** GIVEN EXERCISE **
Render the records below as a Markdown table with the columns "Row" and "Line". Begin at the line containing "How do I perform: Click black", continue through the end of the records, and omit any blank lines.

** DATA ROWS **
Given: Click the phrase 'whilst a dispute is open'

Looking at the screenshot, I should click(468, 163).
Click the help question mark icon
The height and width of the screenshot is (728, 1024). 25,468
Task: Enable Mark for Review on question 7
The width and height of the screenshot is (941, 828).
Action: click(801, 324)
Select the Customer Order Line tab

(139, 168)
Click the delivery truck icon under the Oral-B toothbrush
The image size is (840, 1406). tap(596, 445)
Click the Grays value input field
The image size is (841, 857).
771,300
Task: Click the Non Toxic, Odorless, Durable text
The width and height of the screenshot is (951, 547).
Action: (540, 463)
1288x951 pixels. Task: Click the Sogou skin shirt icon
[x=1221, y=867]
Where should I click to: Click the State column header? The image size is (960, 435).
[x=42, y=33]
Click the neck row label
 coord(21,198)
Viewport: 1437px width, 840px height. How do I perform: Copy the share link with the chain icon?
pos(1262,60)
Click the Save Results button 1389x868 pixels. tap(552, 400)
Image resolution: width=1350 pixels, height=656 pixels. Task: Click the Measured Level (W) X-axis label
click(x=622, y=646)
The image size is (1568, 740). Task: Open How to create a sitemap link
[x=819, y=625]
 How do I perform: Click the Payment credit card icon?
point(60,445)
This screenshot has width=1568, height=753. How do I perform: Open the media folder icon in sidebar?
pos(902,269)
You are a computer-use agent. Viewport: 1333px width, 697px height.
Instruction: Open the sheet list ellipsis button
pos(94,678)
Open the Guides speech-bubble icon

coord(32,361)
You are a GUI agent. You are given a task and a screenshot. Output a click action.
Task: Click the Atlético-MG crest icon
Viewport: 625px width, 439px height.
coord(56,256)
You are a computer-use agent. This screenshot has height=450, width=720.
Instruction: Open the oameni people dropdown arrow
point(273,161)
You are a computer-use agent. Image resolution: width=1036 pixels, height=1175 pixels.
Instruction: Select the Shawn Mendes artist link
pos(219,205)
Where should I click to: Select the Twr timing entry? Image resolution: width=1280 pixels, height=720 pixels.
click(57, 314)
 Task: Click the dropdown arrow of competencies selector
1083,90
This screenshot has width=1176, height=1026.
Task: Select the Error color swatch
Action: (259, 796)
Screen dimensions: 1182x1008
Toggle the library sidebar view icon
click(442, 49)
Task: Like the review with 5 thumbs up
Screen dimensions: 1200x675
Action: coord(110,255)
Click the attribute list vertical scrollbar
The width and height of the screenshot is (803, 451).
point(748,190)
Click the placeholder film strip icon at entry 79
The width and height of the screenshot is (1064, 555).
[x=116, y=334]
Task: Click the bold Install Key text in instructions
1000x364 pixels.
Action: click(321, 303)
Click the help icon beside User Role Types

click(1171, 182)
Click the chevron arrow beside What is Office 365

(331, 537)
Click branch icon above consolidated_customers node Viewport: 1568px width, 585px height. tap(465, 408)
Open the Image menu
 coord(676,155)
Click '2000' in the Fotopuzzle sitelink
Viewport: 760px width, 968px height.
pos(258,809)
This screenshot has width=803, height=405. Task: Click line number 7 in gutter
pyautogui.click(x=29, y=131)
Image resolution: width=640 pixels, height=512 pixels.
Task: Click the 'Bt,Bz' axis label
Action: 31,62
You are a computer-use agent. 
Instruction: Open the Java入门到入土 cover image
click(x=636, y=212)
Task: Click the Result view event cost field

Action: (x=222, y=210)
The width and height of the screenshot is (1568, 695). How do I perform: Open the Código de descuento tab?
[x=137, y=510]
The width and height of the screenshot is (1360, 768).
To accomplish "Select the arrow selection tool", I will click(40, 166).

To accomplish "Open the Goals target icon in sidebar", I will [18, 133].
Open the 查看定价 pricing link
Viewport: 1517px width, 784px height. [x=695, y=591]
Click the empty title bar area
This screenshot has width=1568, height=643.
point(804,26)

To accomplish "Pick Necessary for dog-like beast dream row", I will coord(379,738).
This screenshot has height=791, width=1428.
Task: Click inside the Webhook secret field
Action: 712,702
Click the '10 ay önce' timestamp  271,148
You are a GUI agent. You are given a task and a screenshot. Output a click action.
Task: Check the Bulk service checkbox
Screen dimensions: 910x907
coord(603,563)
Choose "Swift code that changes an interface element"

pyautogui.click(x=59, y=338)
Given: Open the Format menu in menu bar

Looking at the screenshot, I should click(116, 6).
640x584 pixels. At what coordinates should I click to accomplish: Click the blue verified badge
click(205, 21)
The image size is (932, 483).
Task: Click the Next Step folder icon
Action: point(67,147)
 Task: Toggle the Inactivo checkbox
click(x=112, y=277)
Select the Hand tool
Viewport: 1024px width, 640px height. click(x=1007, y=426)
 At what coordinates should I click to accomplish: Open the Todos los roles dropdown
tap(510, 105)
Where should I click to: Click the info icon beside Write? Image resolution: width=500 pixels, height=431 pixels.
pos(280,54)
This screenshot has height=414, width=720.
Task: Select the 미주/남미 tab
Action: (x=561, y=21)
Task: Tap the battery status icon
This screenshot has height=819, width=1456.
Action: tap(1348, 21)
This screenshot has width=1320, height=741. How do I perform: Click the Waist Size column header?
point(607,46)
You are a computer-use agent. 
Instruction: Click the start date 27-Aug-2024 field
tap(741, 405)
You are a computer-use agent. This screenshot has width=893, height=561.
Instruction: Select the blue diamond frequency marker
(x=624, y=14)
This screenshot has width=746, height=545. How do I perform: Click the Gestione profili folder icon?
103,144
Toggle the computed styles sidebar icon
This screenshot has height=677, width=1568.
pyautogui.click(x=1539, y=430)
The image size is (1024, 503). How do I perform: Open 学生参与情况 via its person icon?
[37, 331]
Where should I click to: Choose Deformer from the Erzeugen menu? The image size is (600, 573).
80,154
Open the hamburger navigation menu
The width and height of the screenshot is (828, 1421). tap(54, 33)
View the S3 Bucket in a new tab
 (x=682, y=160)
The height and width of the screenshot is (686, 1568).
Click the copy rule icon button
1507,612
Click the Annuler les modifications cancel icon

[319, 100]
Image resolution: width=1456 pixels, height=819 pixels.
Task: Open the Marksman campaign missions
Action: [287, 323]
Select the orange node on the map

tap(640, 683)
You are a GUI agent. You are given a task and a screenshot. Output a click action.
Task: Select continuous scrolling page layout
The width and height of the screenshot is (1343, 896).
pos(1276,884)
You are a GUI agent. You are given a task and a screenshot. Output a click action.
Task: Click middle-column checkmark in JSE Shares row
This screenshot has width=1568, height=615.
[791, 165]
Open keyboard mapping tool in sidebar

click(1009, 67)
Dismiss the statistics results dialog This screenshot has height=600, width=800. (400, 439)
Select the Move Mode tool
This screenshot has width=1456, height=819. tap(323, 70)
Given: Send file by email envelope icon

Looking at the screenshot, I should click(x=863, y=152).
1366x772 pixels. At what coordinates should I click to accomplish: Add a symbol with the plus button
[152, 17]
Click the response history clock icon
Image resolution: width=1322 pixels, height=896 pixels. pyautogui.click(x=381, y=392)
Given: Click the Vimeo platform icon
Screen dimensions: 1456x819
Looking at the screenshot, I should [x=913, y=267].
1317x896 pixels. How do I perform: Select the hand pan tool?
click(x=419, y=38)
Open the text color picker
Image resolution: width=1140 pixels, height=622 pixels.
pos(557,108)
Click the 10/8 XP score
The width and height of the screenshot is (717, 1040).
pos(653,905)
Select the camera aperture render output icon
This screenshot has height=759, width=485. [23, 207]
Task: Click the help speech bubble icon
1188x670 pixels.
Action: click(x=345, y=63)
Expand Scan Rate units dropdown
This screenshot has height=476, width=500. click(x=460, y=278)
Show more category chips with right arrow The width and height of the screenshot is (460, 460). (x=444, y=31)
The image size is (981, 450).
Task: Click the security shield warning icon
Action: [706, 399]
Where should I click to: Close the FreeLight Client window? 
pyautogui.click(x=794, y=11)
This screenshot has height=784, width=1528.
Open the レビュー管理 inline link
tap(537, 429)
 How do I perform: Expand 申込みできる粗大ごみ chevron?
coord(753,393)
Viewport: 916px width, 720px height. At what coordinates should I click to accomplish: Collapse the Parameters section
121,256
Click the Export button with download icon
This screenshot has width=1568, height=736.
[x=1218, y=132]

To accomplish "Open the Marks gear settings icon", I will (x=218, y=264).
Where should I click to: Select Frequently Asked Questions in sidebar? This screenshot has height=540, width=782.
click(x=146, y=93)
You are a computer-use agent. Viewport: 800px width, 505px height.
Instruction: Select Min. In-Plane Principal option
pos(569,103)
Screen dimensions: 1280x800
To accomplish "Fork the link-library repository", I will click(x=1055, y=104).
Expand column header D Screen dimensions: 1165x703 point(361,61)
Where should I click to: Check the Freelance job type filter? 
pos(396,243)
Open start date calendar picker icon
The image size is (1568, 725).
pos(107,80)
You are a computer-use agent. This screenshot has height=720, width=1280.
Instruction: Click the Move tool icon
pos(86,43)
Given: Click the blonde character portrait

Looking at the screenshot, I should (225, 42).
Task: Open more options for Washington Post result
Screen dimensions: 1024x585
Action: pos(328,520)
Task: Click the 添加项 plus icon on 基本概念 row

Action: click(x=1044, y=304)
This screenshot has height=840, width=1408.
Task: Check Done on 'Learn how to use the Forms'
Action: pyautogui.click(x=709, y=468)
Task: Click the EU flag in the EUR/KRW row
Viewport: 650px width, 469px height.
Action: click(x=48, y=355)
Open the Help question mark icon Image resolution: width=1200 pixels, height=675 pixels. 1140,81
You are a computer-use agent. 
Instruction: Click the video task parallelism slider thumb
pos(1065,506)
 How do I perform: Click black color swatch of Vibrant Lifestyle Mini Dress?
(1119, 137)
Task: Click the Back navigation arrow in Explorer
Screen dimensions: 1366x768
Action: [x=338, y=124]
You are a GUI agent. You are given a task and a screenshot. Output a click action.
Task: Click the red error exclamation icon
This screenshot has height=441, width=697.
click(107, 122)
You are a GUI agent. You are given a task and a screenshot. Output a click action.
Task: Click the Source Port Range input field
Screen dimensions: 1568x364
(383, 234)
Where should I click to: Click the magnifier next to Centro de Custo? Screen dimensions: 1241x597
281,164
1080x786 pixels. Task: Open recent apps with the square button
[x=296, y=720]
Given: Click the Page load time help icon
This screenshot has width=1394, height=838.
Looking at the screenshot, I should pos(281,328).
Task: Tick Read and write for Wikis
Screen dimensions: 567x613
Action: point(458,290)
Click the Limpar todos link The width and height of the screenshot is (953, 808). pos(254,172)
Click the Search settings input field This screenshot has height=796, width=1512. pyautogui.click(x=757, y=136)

** SOLUTION TO THE EXERCISE **
| Row | Line |
|---|---|
| 1 |  How do I perform: Click black color swatch of Vibrant Lifestyle Mini Dress? |
| 2 | (1119, 137) |
| 3 | Task: Click the Back navigation arrow in Explorer |
| 4 | Screen dimensions: 1366x768 |
| 5 | Action: [x=338, y=124] |
| 6 | You are a GUI agent. You are given a task and a screenshot. Output a click action. |
| 7 | Task: Click the red error exclamation icon |
| 8 | This screenshot has height=441, width=697. |
| 9 | click(107, 122) |
| 10 | You are a GUI agent. You are given a task and a screenshot. Output a click action. |
| 11 | Task: Click the Source Port Range input field |
| 12 | Screen dimensions: 1568x364 |
| 13 | (383, 234) |
| 14 | Where should I click to: Click the magnifier next to Centro de Custo? Screen dimensions: 1241x597 |
| 15 | 281,164 |
| 16 | 1080x786 pixels. Task: Open recent apps with the square button |
| 17 | [x=296, y=720] |
| 18 | Given: Click the Page load time help icon |
| 19 | This screenshot has width=1394, height=838. |
| 20 | Looking at the screenshot, I should pos(281,328). |
| 21 | Task: Tick Read and write for Wikis |
| 22 | Screen dimensions: 567x613 |
| 23 | Action: point(458,290) |
| 24 | Click the Limpar todos link The width and height of the screenshot is (953, 808). pos(254,172) |
| 25 | Click the Search settings input field This screenshot has height=796, width=1512. pyautogui.click(x=757, y=136) |